Collected data

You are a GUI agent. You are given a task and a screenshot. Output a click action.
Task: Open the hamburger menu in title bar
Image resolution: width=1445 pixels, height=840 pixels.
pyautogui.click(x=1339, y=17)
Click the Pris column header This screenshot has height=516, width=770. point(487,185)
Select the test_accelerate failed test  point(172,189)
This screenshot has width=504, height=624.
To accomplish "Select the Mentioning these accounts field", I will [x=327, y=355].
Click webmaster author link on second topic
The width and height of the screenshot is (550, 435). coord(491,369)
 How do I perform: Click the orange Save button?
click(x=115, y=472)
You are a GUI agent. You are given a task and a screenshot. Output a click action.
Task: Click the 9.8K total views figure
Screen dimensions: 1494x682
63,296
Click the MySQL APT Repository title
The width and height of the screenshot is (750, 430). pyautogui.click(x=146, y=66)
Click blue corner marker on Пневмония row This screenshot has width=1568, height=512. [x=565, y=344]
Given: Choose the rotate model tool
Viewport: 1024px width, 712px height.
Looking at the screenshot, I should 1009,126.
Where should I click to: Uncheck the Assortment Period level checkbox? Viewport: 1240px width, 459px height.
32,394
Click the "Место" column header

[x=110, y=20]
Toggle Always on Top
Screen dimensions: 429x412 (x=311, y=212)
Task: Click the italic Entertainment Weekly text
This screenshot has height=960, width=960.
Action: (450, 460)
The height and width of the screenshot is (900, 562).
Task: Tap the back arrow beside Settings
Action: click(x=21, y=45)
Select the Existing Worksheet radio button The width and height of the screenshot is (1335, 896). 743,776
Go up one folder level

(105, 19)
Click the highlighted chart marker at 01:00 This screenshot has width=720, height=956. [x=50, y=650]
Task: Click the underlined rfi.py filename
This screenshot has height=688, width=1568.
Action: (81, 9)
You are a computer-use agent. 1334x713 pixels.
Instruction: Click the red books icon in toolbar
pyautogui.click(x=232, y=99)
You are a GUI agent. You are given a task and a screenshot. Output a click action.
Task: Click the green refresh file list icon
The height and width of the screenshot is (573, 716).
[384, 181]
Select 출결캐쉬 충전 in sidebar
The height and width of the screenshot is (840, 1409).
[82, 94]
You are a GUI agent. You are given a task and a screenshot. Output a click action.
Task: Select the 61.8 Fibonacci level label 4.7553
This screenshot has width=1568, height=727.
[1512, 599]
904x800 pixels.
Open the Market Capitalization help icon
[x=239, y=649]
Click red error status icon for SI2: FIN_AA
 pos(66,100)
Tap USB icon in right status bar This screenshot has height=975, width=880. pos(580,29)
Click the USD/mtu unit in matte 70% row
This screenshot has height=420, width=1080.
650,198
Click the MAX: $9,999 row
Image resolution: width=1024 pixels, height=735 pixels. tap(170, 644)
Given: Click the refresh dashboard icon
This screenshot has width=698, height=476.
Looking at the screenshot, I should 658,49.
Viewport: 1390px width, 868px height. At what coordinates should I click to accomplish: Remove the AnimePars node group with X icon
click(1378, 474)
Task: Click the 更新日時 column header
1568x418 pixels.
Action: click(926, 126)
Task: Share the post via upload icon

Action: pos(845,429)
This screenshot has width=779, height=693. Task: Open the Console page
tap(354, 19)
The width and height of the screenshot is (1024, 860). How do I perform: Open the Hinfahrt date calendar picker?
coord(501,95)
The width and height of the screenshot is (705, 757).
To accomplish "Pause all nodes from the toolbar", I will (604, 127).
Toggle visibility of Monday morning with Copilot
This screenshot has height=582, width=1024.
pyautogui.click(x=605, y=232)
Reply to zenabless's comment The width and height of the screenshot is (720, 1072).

Aim of the exercise: All lines from the start of the entries through the line where "Select the test_accelerate" sits should be duplicated exactly, with nothing else in the output.

Task answer:
You are a GUI agent. You are given a task and a screenshot. Output a click action.
Task: Open the hamburger menu in title bar
Image resolution: width=1445 pixels, height=840 pixels.
pyautogui.click(x=1339, y=17)
Click the Pris column header This screenshot has height=516, width=770. point(487,185)
Select the test_accelerate failed test  point(172,189)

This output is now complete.